Primary cilia are non-motile plasma membrane extrusions that display a variety of receptors and mechanosensors. Loss of function results in ciliopathies, which have been strongly linked with congenital heart disease, as well as abnormal development and function of most organ systems. Here we explore primary cilia’s role in acquired heart disease. Intraflagellar Transport 88 knockout results in reduced primary cilia, and knockout from cardiac endothelium produces myxomatous degeneration similar to mitral valve prolapse seen in adult humans. Induced primary cilia inactivation by other mechanisms also produces excess myocardial hypertrophy and altered scar architecture after ischemic injury, as well as hypertension due to a lack of vascular endothelial nitric oxide synthase activation and the resultant left ventricular dysfunction. Finally, primary cilia have cell-to-cell transmission capacity which, when blocked, leads to progressive left ventricular hypertrophy and heart failure, though this mechanism has not been fully established. Further research is still needed to understand primary cilia’s role in adult cardiac pathology, especially heart failure.
Primary cilia are extrusions of the plasma membrane that display a variety of receptors and mechanosensors. The core structure is an axoneme of nine doublet microtubules that extend from a basal body, and they are therefore referred to as “9 + 0” cilia. This distinguishes them from motile “9 + 2” cilia, which have an additional two dynein-associated central microtubules, permitting motion.[1]
As primary cilia do not intrinsically have associated ribosomes, they instead rely on the intraflagellar transport (IFT) system to ferry receptors and other proteins into and out of the cilium.[2] This system is capable of bidirectional movement along the length of the flagella, between the outer doublet of microtubules and the flagellar membrane.[3][4] IFT proteins, especially Ift88, are often knockout targets in cilia research, as their inactivation results in the absence of primary cilia in the affected cell.[5][6]

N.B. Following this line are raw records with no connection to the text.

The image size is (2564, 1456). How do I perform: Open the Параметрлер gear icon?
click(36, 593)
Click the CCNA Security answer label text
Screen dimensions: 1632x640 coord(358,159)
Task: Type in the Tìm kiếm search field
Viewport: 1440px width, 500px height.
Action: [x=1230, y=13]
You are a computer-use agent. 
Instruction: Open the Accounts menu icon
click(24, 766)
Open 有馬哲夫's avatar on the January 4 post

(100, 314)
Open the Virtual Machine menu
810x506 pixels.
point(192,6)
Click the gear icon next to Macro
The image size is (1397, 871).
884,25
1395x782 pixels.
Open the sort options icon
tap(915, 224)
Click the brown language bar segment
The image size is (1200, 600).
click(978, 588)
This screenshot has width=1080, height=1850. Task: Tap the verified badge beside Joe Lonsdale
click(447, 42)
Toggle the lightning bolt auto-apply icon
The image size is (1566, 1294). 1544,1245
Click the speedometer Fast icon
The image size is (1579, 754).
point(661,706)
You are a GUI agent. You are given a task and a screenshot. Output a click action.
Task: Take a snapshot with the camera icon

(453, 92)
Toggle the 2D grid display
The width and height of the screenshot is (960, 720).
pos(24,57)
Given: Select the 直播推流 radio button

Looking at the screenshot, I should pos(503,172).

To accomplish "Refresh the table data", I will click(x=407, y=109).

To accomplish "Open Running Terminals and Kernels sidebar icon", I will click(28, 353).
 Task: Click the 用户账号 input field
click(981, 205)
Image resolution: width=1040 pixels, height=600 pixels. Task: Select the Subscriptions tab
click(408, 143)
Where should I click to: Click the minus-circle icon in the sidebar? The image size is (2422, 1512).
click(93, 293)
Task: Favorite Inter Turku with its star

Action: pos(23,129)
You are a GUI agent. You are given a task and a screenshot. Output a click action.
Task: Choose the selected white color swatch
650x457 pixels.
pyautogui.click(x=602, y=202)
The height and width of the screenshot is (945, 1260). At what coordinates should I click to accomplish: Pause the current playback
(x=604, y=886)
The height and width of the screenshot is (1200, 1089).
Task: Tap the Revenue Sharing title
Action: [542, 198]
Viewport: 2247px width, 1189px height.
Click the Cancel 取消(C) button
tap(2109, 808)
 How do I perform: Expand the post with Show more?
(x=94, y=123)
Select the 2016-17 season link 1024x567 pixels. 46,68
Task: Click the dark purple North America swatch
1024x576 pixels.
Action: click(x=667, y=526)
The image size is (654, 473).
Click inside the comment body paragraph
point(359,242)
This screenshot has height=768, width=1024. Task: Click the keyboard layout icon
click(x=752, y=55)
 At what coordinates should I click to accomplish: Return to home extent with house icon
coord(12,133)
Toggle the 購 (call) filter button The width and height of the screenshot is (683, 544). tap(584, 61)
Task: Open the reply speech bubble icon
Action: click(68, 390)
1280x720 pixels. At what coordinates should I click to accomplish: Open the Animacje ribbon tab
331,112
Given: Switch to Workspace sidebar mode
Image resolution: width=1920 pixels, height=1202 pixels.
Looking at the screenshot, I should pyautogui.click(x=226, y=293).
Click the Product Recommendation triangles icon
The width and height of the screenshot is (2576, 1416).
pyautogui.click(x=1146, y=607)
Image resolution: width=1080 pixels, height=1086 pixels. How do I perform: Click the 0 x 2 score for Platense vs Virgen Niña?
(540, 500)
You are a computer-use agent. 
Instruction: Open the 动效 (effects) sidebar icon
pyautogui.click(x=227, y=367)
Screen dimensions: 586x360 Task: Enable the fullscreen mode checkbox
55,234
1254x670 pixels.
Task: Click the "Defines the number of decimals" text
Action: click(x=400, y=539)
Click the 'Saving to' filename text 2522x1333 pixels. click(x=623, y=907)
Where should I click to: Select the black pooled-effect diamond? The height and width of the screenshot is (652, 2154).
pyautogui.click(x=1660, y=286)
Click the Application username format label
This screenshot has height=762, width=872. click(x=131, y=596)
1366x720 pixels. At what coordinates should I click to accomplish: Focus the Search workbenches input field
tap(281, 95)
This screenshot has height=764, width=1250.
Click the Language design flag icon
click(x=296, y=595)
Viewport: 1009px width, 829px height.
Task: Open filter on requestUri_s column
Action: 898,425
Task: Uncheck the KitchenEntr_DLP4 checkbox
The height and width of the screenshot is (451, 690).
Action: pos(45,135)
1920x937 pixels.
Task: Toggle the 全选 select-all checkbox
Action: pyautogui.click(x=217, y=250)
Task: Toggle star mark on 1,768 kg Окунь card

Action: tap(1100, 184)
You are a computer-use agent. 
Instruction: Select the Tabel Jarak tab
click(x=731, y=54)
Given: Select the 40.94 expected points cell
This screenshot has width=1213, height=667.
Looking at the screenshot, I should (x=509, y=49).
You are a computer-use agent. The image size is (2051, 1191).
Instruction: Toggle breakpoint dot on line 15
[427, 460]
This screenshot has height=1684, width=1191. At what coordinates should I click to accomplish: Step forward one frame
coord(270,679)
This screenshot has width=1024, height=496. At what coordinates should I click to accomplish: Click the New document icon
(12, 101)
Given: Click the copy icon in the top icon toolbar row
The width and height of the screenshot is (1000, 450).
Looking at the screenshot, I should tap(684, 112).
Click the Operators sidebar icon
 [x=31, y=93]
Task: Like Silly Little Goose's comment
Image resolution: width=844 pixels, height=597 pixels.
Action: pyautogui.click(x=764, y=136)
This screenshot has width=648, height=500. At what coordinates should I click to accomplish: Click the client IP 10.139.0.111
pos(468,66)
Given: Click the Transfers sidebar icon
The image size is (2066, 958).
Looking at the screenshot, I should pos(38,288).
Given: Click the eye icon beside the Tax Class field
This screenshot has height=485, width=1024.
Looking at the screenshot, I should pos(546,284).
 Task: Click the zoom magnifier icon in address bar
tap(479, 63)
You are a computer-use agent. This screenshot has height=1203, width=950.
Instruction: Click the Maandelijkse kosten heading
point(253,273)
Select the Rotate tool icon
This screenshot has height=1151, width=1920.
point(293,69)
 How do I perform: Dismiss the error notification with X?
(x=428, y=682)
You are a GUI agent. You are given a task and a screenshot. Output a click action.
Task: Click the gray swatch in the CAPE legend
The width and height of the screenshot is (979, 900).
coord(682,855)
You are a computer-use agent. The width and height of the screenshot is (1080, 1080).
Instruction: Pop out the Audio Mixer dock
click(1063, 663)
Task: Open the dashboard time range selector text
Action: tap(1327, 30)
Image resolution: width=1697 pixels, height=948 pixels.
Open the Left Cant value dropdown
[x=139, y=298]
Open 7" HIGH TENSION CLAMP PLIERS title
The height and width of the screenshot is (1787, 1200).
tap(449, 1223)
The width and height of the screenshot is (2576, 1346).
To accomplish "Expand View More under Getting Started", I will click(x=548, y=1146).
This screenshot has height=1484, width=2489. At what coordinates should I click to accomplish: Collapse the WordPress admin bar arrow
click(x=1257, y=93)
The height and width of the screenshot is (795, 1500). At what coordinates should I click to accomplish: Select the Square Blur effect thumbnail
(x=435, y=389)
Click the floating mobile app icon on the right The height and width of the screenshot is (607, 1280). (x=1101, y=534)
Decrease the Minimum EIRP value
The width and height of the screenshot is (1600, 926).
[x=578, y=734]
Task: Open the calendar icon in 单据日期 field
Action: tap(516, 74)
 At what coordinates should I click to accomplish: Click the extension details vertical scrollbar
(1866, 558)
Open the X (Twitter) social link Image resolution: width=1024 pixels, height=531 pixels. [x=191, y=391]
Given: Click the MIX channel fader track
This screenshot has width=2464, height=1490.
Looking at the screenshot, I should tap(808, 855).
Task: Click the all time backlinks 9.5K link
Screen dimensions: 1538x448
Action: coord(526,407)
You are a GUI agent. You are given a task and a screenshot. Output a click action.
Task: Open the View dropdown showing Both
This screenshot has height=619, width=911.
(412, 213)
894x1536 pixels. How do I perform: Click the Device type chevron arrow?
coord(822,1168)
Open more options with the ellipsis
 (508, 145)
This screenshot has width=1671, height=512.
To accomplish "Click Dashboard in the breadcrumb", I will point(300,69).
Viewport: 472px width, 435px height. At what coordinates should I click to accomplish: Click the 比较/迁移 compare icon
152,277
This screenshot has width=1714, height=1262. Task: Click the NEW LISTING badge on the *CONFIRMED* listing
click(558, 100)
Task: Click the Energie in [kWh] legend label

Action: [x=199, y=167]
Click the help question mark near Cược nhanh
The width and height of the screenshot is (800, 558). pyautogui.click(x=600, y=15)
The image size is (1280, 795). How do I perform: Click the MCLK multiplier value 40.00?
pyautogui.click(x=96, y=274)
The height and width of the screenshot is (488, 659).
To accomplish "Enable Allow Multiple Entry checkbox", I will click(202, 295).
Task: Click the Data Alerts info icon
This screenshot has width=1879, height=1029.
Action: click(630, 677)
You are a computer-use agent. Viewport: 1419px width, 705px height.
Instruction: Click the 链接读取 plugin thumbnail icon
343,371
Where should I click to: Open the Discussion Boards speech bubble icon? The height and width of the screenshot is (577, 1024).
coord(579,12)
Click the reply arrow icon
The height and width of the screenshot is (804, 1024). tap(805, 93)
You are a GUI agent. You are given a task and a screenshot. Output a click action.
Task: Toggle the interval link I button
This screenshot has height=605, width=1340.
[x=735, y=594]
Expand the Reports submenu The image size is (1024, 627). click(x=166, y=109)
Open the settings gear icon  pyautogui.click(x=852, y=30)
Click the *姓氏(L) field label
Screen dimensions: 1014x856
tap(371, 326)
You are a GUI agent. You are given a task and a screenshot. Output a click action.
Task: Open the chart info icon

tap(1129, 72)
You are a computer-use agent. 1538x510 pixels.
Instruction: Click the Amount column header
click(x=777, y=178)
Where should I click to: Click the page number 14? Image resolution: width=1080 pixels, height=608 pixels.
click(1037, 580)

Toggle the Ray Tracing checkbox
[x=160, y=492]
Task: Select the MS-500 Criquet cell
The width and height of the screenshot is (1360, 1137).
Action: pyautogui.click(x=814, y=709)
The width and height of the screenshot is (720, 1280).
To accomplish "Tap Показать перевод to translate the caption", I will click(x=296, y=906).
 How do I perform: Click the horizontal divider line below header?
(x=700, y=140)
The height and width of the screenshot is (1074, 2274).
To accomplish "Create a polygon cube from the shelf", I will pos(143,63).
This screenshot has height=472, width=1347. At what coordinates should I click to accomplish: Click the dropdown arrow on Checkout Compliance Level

For classification purposes, first-order ciliopathies are those diseases which occur due to a mutation in genes required for the proper assembly, maintenance, or function of the cilia or the related centriole; second-order ciliopathies occur due to dysregulation of further upstream factors, such as the nuclear transcription factors Atf3, Tsc22d4, and Cbx5.[13][14] There are at least 300–1000 first-order, and many more second-order, genes.[13][15][16]
The importance of proper cilia function in the embryonic heart has been well established.[34][6][35][36] In a comprehensive analysis of over 87,000 mutagenized mouse fetuses, Li et al. identified 61 genes in which mutations were capable of producing echocardiographically identifiable congenital heart defects, and 35 of these genes encoded either motile or primary cilia proteins. An additional 16 genes were involved in cilia-transduced cell signaling, and 10 regulated vesicular trafficking, which is necessary for proper cilia function.[34]
In addition to myxomatous degeneration of the valve, patients with MVP also show progressive left ventricular fibrosis. Cardiac fibrosis is an excessive production and deposition of scar tissue, often a result of conditions such as hypertension or diabetes mellitus, and can lead to increased tissue stiffness, cardiomyocyte atrophy, and arrhythmias.[40][41] The fibrosis observed with MVP is more significant than that seen in patients with primary mitral valve regurgitation from a non-MVP etiology, which may suggest a common cause for both excessive fibrosis and MVP.[42]
In addition to native cardiac fibroblast proliferation, endothelial-mesenchymal transition (EndMT) is now recognized as an important source of fibroblasts for perivascular and subendocardial fibrosis.[44] Knockdown of Ift88 in endothelial cells, which results in the absence of primary cilia on these cells, appears to be insufficient to directly induce EndMT in vivo but may prime these cells for EndMT in response to lower stress than would otherwise be required.[45][46]
One possible mechanism appears to be via ciliary extracellular-like vesicles (cELVs).[61] These vesicles are released from cilia under normal circumstances and at increased rates under fluid shear stress. Blocking ciliary proteins necessary for cELV production using short hairpin RNA (shRNA) prevents cELV production and results in left ventricular hypertrophy, decreasing left ventricular ejection fraction, and, eventually, low blood pressure and cardiovascular collapse.[61][62]